Türkiye’nin yakın zamanlarda uluslararası toplantılardaki açıklamaları, ülkenin küresel yeniliği yönlendiren bilgiyi, fikri mülkiyeti ve girişimciliği teşvik ederek koruduğunu gösteriyor. Türkiye yeniliğin, hastalar için ilaçlara erişimin iyileştirilmesinde oynadığı önemli rol hakkında esaslı bir anlayış sergilemiştir.
- Türkiye, Dünya Fikri Mülkiyet Örgütü’nün (World Intellectual Property Organization - WIPO) 2018 yılındaki 58. Üye Devletler Toplantısı’nda gelişen inovasyon ekonomisinin tanıtımını yaptı. Türk heyeti, “Türk kurumsal sistemini yaratıcı ve kurumsal tabanlı endüstrileri geliştirme odaklı bir şekilde güçlendirmek” için taahhütte bulunup “Yenilik kapasitemiz ve patent başvuru sayılarımızın tutarlı bir biçimde arttığını görmek bizi mutlu ediyor,” dedi.

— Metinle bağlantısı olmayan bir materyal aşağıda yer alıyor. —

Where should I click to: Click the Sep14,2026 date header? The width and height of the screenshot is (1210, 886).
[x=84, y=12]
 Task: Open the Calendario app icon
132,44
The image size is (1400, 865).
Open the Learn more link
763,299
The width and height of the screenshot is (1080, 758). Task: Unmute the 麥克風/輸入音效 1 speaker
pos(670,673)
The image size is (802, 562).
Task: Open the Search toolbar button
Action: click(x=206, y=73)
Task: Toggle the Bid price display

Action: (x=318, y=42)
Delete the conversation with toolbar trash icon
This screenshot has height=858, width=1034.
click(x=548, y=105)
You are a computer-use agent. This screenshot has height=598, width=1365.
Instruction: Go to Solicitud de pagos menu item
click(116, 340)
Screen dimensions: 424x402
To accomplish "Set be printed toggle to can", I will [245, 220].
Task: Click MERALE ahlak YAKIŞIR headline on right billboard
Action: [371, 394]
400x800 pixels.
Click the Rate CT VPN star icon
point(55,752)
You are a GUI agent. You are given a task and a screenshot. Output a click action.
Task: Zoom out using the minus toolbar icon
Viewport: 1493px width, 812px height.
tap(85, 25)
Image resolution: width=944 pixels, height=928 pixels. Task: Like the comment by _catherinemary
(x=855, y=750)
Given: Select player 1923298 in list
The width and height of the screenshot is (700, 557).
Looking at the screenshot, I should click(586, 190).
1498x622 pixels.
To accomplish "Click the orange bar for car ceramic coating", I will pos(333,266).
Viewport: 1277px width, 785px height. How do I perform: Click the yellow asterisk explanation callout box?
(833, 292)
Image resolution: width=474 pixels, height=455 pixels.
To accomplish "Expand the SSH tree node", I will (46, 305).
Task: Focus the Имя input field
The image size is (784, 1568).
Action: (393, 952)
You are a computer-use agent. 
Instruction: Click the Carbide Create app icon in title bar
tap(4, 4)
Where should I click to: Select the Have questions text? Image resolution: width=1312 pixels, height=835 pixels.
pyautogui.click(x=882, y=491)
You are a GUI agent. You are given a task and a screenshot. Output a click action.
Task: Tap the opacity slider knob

- Türkiye heyeti son zamanlardaki inovasyon gelişiminin bir önceki yılın WIPO Toplantısından daha da ileriye gittiğini vurguladı. Heyet ayrıca özellikle Türkiye’nin yeni Fikri Mülkiyet Kanunu’nu, “denetleme süreçlerini kolaylaştırmak için ortalama kayıt süresini azaltan, fikri mülkiyet haklarının uygulanması için araçları geliştiren, ticarileştirmeyi teşvik eden ve Türk Patent ve Marka Kurumu’nun idari kapasitesini artıran daha kullanıcı dostu bir yapı”ya sahip olduğunu belirterek övdü.
Bu açıklamalar Türkiye’nin yeniliği ilerleterek dünya çapındaki hastaların bugünün tedavilerine ve yarının şifalarına erişebilmesi için derin kararlılığını gösteriyor.
WHO Yönetim Kurulu ilaçlara erişimi nasıl iyileştireceğini düşünürken Türkiye, fikri mülkiyetin zayıflatılarak erişimi geliştireceği fikrinin aksini ispatlayacak fırsata sahip olacak. Küresel bir sağlık lideri ve gelişim desteğinin büyük fon sağlayıcısı olarak Türkiye, WHO’nun zayıf ve yeterince finanse edilmeyen sağlık sistemleri, yetersiz altyapı ve vergiler/tarifeler gibi erişimdeki gerçek engelleri aşması için odaklanmasına yardımcı olabilir. Yönetim Kurulu toplantısında Türkiye, WHO’nun sorunlu fikri mülkiyet konularına katılımının derinleşmesi üzerine endişelerini belirtmek için diğer ülkelere katılmalıdır. Türkiye ayrıca küresel liderliğini fikri mülkiyet ve yeniliği koruma ihtiyacı için açıkça ve ikna edici bir şekilde konuşarak yeniden doğrulayabilir.
Şimdi harekete geçme zamanı. Dünya çapında hastalar, Türkiye ve diğer Yönetim Kurulu üyelerine daha iyi bir küresel sağlık için gerçek ve karmaşık engellere hitap eden proaktif ve kapsamlı çözümlerin sorumluluğuna liderlik etmeleri için güveniyor.